Political Strategy for a Permanent Democratic Majority

Tomasky: GOP’s Shrinking Membership and Ideas Give Dems Edge

One of Michael Tomasky’s best posts, “Obama Is Winning Because of the Shrinking GOP” provides a lucid overview of the presidential race. With a little luck, the trend he describes could prevail through November.
Tomasky begins with the observation that Romney is “losing to an incumbent who, given the current economic conditions, ought to be pretty easy to take out” and sketches a pretty good snapshot of the current political moment:

The race is close, and of course Romney has a decent shot at winning. But the fact is that by every measure, he’s behind. He’s behind, a little, in national polls. He’s behind by more in the swing states. And behind by still more in the electoral college conjectures, where Nate Silver gives Obama 294 votes. Obama leads–narrowly, but outside the margin of error–in Virginia, Ohio, Colorado, and Nevada. If he wins those and holds the usual Democratic states–and yes, he’s up in Pennsylvania, where Romney has been sinking fast; only Michigan is really close–he will have won, even with maybe $1.5 billion thrown at him, a not-particularly close election.

Tomasky adds that, given the current economic reality, the divisions over the Affordable Care Act and the midterm elections, Romney should be up by six percent or so. Yet Silver gives Obama a 66 percent chance of winning, nonetheless. “…If that’s still the number after both conventions,” says Tomasky, “it’s pretty close to over.”
It’s not just the ‘likeability’ factor, argues Tomasky. It’s that a critical mass of voters are recognizing the GOP as the party of the aristocracy

Thomas Jefferson argued roughly that it was in the nature of mankind to divide itself, wherever there be free government, into two basic factions: an aristocratic party that wishes to “draw all powers…into the hands of the higher classes,” as he once put it; and a party that opposes that one, representing the broader people. The GOP has, I admit, done a marvelous job of convincing the media and even some liberals that it is the party of the people, because of its hold on the white working-class majority (a segment that is fast dwindling, by the way–electoral demographer Ruy Teixeira reported recently that this bloc will constitute a sizeable 3 percent less of the electorate this year than it did in 2008–the minority vote will overtake the white working-class by 2016 or certainly 2020).

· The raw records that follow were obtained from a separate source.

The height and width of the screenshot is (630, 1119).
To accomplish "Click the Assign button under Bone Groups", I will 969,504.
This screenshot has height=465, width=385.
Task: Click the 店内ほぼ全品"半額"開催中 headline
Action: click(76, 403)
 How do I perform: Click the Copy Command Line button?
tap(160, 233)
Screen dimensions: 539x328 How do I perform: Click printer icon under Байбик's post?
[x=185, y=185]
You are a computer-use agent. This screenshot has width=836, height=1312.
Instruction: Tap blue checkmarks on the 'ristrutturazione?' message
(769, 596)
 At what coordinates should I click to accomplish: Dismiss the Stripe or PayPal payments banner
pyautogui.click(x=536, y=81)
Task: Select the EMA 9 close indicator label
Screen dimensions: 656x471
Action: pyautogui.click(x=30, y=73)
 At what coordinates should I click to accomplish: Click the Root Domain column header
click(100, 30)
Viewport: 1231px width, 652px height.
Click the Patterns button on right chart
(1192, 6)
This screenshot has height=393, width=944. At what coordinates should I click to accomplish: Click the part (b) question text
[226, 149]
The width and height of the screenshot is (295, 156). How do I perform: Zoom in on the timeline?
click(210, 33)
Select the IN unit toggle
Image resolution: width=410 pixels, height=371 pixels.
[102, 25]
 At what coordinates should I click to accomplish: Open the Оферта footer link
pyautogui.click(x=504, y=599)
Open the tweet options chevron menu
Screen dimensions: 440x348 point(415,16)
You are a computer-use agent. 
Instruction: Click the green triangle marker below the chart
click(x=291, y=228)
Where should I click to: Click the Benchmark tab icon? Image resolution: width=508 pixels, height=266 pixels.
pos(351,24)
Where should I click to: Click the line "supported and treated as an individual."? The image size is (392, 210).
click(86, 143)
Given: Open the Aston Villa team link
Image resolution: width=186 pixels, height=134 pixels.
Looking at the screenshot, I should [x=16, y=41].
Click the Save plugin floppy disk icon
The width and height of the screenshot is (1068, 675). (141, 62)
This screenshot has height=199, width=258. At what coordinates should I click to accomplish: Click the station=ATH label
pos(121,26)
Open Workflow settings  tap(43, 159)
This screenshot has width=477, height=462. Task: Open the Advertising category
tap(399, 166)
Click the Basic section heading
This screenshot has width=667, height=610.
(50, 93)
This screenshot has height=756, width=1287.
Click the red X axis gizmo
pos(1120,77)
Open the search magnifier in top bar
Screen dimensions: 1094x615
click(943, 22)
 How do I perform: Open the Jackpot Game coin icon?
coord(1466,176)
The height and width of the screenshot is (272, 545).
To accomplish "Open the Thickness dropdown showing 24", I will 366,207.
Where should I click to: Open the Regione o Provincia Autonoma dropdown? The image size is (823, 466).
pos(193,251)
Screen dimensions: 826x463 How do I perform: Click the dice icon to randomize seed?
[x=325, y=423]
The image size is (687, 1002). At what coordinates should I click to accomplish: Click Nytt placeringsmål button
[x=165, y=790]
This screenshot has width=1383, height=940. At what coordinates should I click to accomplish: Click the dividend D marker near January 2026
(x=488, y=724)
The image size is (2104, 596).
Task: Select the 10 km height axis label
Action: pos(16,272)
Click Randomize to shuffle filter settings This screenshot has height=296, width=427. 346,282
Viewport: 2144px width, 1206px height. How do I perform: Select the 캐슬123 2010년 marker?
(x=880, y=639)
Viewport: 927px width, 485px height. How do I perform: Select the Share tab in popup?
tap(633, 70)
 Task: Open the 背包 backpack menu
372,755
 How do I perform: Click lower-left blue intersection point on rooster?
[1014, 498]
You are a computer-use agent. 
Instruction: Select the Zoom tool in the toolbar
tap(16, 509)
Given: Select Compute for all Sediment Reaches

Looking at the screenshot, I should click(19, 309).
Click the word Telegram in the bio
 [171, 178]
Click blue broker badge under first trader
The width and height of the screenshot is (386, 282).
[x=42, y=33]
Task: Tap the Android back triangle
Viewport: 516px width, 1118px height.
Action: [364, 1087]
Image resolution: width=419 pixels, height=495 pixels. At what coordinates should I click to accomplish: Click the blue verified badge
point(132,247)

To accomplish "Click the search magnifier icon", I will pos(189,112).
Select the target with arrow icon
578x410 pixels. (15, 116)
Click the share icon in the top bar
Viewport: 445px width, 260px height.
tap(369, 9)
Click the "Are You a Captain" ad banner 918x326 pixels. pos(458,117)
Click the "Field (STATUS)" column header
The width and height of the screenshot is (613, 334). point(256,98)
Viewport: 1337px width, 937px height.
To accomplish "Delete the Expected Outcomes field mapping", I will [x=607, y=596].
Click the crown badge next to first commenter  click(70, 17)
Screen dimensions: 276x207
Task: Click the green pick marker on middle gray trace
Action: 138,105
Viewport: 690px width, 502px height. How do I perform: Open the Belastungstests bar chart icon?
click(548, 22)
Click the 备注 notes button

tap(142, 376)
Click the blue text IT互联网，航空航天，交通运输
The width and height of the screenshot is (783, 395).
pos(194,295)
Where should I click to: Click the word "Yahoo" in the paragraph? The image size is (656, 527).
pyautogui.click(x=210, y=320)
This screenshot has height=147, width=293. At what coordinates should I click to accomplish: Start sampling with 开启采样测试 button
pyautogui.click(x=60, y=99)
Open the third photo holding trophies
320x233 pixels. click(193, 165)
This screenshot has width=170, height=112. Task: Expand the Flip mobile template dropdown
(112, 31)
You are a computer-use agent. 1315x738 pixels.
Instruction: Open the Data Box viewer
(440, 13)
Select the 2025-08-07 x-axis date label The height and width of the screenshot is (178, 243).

The GOP plays the cultural card exceptionally well, so much so that they are still able to get strong support from the white working class, even though the Republicans offer them nothing in the way of economic security. Tomasky explains that “they must know on some level that the party does not represent them in the least economically. But they accept the deal, and it permits the people who are the real heart and soul of the GOP, the corporate titans and the plutocrats, to call whatever economic shots they wish.”

But their crossover appeal, shall we say, is limited. Throw in their lickspittles on Capitol Hill and in the right-wing media, and their neo-Leninist political tactics, and the picture gets even worse. The lot of them look like a bunch of grim Pharisees, and it’s all too obvious that all they really care about is cutting rich people’s taxes…I the Bain controversy is hurting Romney, and most indications are that it is, that would appear to mean that more Americans than just left-wingers are taking the issue seriously… The party has no moderate faction anymore. The GOP today is a rump amalgamation of plutocrats and the people who service their air conditioning. Its middle has been hollowed out.

Tomasky notes that Romney is “a pretty perfect expression of what the GOP has become.” Yet, he cautions, “Mitt might win. A presidential election is a menu with only two options, meat and fish. And if fish has $1.5 billion behind it, and is financing a successful drive to keep meat supporters from being able to vote in key states, then fish can pull out a victory. But the odds are against it for a good reason, a reason that Jefferson identified.”
Given Tomasky’s insights, the Democrats’ have a clear challenge — to define the aristocratic character of the GOP in such a convincing way that a sizable portion of the white working class, regardless of whatever cultural distaste they may share toward liberals, will find it impossible to vote for Romney and down-ballot Republicans.